Wie können wir Wasser besser in der Landschaft halten? Mit dieser Frage leitete Moderator Thomas Ranft den Studiotalk in der Sendung alle wetter! im Hessischer Rundfunk ein. Zu Gast war der Sprecher des Kompetenzzentrum Wasser Hessen, Prof. Dr. Jörg Oehlmann.
Im Gespräch ging es darum, welche Rolle natürliche Landschaften dabei spielen, Wasser länger zu speichern – und warum Feuchtgebiete und Auen dafür besonders wichtig sind.
Feuchtgebiete als natürlicher Wasserrückhalt
Auen und andere Feuchtgebiete wirken wie natürliche Wasserspeicher. Sie können bei starken Niederschlägen große Mengen Wasser aufnehmen, in Böden und Vegetation speichern und zeitverzögert wieder abgeben. Dadurch bleibt Wasser länger in der Landschaft verfügbar.

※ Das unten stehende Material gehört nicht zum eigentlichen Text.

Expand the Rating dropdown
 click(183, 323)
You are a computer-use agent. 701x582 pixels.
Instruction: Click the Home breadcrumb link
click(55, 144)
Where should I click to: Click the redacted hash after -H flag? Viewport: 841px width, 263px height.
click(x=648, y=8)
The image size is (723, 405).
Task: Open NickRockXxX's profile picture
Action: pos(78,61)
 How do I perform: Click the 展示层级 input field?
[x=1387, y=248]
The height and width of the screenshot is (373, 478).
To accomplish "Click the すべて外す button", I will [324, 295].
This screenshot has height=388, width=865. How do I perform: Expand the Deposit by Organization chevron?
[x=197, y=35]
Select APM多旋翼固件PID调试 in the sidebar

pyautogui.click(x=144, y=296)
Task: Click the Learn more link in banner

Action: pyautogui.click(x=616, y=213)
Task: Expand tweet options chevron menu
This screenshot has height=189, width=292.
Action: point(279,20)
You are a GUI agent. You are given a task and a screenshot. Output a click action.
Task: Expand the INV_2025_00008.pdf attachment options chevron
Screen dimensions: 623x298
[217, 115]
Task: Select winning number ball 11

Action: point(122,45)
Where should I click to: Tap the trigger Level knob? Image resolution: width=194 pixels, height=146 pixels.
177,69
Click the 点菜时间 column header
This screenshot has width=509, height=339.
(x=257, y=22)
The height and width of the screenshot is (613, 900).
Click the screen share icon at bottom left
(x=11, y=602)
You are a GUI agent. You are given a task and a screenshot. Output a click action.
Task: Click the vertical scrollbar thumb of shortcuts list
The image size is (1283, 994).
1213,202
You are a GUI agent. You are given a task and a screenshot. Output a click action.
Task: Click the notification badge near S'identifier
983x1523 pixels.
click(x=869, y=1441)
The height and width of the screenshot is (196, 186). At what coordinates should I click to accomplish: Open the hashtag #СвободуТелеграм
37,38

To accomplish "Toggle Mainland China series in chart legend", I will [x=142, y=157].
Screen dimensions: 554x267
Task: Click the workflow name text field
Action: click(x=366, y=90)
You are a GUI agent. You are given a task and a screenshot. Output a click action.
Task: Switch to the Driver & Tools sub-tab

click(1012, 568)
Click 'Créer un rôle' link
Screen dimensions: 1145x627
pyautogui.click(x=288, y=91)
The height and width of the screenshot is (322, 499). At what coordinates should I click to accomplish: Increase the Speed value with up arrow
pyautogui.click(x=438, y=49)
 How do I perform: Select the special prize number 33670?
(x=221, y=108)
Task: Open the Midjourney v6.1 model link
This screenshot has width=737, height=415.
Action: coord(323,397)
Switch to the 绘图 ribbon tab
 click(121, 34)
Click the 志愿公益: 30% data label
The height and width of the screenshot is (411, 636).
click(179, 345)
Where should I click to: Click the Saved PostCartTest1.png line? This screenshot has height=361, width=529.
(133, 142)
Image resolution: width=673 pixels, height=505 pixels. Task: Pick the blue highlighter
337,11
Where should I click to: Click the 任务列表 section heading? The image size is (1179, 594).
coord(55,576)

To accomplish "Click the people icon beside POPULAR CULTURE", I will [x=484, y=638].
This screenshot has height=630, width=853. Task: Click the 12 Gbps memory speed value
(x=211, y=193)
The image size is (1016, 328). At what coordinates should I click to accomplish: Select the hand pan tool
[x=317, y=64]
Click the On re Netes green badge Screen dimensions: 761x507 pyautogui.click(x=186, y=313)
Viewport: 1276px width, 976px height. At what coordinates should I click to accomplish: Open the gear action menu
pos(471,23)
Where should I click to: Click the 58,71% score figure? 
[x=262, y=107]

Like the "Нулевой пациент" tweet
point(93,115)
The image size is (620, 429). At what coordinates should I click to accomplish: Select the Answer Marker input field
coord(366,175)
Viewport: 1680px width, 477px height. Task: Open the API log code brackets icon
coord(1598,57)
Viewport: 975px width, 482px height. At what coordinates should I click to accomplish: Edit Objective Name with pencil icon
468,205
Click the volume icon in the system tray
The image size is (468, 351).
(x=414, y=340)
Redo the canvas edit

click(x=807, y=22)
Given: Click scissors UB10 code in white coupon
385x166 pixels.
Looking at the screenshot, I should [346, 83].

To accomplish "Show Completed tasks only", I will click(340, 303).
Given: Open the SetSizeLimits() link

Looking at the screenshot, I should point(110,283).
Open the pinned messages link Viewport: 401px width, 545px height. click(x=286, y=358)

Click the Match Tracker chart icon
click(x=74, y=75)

Gerade mit Blick auf zunehmende Trockenperioden wird dieser natürliche Rückhalt immer wichtiger. Wenn Wasser nicht sofort über Flüsse und Entwässerungssysteme abfließt, sondern in der Fläche gespeichert wird, kann es auch in trockenen Zeiten noch zur Verfügung stehen.
Auen als wichtige Speicher für Sedimente und Stoffe
Neben der Speicherung von Wasser erfüllen Auen und Feuchtgebiete weitere wichtige Funktionen: Hier lagern sich Sedimente und Nährstoffe ab, wodurch sie als natürliche Filter im Landschaftswasserhaushalt wirken. Gleichzeitig entstehen wertvolle Lebensräume für zahlreiche Tier- und Pflanzenarten.
Der Schutz und die Wiederherstellung solcher Gebiete ist daher ein wichtiger Baustein einer nachhaltigen Wasserbewirtschaftung.
Beitrag in der ARD-Mediathek
Die Sendung „alle wetter!“ ist ein werktägliches Informationsformat des hr-Fernsehens, in dem Wetterthemen häufig mit Fragen zu Klima und Umwelt verbunden werden.